The saga with the purchase of Meta* by Within is over. The social media giant has completed its takeover of a VR fitness app company, despite a U.S. regulator trying to block it.
The parties have not yet made statements about their future plans, but back in October 2021, Within announced its readiness to continue developing content for its flagship Supernatural application under the wing of the Meta* Reality Labs division. The deal has been in doubt for some time: Last July, the US Federal Trade Commission (FTC) filed an antitrust lawsuit accusing Meta* of trying to dominate the VR product market. The company agreed to delay the takeover, but last week a court overturned a preliminary injunction that was needed to conduct an antitrust investigation. The FTC decided not to appeal the decision.
The new asset gives Meta* control over one of the most popular VR fitness apps.
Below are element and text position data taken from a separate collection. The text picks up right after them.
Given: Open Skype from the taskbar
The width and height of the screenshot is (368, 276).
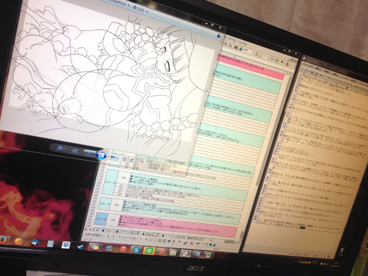Looking at the screenshot, I should (x=136, y=250).
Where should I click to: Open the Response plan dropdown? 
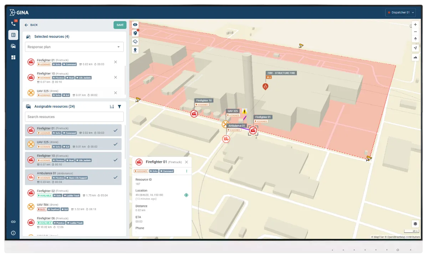74,47
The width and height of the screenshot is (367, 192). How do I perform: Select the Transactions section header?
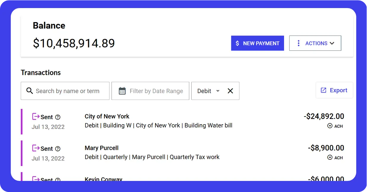(x=41, y=72)
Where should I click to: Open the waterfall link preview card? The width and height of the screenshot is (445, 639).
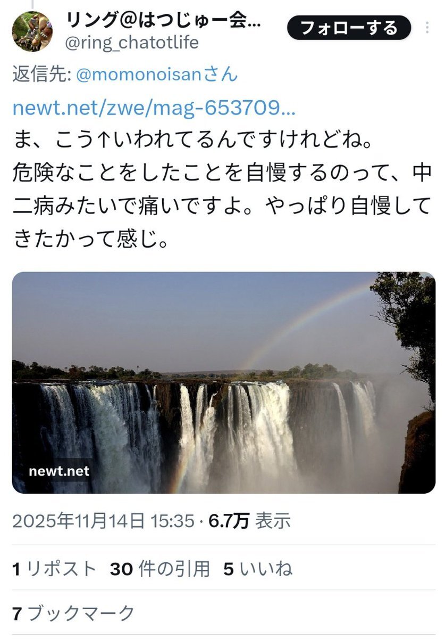[x=223, y=382]
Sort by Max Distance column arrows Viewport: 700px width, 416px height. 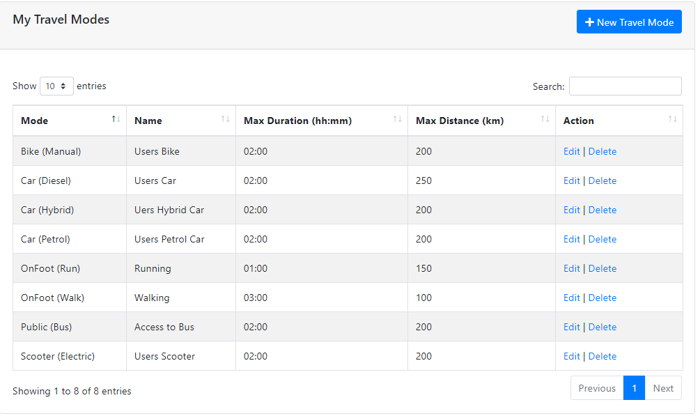(545, 119)
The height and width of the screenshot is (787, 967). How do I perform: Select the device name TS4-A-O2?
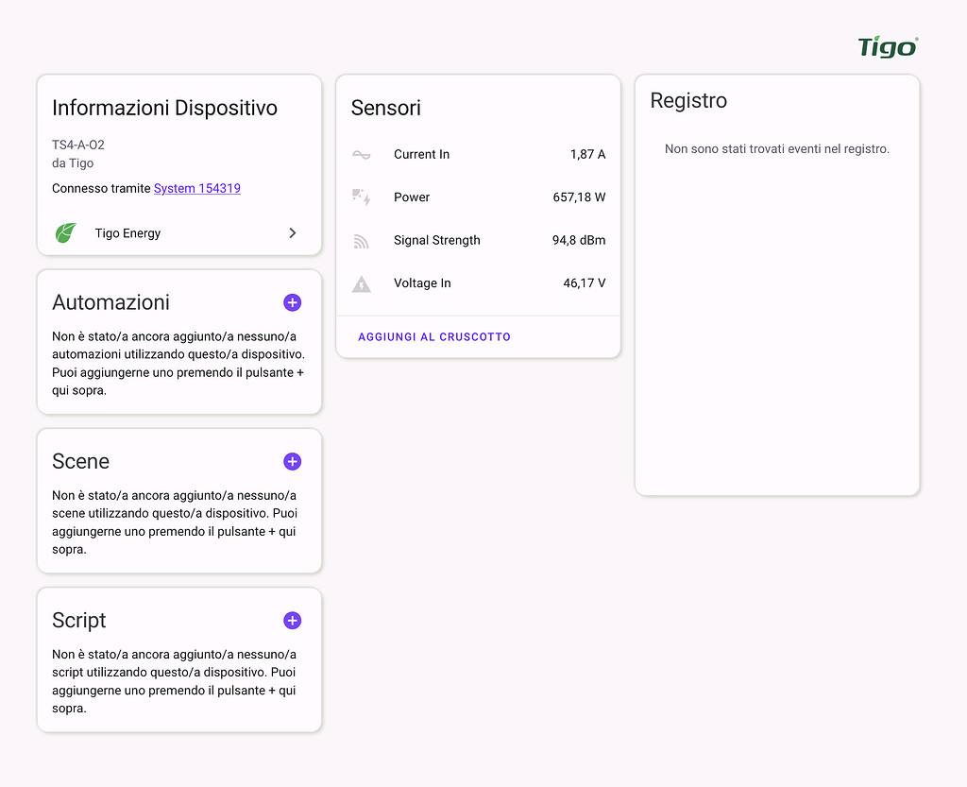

The company is actively promoting solutions in the metaverse, the bet on which brings it multibillion-dollar losses, and consumers have not had a clear incentive to spend a lot of time in virtual reality. Within gives Meta* a set of physical exercises and a subscription service, although the latter’s audience is not so large. But this is a help in the competition with other products, including the Sony PlayStation VR2.
But for the FTC, which is struggling to resist the consolidation of the technology sector, this is bad news. Now the department will intensify the fight to prevent the takeover of Activision Blizzard by Microsoft.
* Included in the list of public associations and religious organizations in respect of which the court made a final decision to liquidate or ban activities on the grounds provided for by Federal Law No. 114-FZ of July 25, 2002 “On countering extremist activity.”